Dataset entries:
----------

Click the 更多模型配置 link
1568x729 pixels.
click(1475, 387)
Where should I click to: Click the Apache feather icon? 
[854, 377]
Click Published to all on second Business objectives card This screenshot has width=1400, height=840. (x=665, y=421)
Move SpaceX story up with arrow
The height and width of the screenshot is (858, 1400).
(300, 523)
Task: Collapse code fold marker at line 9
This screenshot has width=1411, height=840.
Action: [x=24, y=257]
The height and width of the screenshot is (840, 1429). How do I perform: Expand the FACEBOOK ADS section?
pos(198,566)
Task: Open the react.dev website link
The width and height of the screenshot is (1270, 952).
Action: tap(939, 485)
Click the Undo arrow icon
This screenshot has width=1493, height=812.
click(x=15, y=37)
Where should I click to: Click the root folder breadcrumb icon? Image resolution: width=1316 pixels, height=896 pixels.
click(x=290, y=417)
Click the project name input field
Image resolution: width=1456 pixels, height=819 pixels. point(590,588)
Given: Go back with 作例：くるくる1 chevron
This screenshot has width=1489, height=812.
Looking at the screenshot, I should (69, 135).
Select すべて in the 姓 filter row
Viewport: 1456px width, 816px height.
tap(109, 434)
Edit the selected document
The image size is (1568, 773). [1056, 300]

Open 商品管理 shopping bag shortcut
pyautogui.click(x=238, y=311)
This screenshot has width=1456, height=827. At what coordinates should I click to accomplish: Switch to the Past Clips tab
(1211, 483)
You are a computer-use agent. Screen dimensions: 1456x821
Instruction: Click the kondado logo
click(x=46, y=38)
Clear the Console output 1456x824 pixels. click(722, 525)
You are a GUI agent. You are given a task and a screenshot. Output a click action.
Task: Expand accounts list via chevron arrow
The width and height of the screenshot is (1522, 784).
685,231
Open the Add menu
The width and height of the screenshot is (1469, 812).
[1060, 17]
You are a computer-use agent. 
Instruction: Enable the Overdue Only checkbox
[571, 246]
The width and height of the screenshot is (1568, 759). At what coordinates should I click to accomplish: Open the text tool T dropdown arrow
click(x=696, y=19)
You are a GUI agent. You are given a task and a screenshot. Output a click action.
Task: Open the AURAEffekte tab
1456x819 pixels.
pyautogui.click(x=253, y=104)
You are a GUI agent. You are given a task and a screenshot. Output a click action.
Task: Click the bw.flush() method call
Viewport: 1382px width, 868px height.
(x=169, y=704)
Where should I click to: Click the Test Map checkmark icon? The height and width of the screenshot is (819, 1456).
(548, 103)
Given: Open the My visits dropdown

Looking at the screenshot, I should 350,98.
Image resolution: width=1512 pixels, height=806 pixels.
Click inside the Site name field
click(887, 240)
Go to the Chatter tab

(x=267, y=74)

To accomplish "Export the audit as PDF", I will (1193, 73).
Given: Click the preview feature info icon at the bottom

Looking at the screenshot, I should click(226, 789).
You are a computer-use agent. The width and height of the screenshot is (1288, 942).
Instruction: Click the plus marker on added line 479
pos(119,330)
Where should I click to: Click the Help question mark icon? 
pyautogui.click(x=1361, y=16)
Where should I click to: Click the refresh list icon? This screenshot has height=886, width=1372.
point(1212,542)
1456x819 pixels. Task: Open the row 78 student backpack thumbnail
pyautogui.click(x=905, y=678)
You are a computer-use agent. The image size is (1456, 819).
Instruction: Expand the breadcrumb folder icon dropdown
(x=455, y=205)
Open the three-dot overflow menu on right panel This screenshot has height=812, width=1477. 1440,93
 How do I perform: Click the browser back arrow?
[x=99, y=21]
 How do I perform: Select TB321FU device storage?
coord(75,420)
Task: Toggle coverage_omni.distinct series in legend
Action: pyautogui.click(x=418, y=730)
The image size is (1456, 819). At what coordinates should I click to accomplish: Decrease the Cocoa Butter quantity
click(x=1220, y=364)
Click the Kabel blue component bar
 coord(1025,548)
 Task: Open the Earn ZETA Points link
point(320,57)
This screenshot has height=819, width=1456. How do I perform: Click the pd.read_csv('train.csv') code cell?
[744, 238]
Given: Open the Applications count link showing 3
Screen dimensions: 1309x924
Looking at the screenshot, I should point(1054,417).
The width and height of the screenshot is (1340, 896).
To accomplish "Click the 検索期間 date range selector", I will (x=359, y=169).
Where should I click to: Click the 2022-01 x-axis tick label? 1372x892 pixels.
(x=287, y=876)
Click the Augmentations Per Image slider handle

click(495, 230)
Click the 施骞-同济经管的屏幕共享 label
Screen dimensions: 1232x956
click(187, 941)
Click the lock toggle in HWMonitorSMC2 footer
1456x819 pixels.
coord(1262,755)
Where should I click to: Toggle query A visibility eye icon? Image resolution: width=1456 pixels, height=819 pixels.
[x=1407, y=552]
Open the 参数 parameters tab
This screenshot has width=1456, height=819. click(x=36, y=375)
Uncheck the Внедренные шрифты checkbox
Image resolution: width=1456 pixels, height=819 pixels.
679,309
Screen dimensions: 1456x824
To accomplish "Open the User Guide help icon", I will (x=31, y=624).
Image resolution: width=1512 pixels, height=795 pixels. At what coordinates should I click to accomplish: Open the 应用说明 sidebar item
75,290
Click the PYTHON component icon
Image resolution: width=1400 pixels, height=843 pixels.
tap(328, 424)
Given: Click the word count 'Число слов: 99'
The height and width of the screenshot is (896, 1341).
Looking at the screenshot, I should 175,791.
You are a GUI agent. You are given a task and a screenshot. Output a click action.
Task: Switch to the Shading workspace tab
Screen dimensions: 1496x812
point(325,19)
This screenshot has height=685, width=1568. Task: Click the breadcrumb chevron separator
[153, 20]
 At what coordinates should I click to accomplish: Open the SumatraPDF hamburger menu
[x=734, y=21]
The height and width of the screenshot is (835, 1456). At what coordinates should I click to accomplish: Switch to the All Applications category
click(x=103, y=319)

----------

Task requirements: If a line in the records includes the string "with", copy it.

Output:
Move SpaceX story up with arrow
Given: Go back with 作例：くるくる1 chevron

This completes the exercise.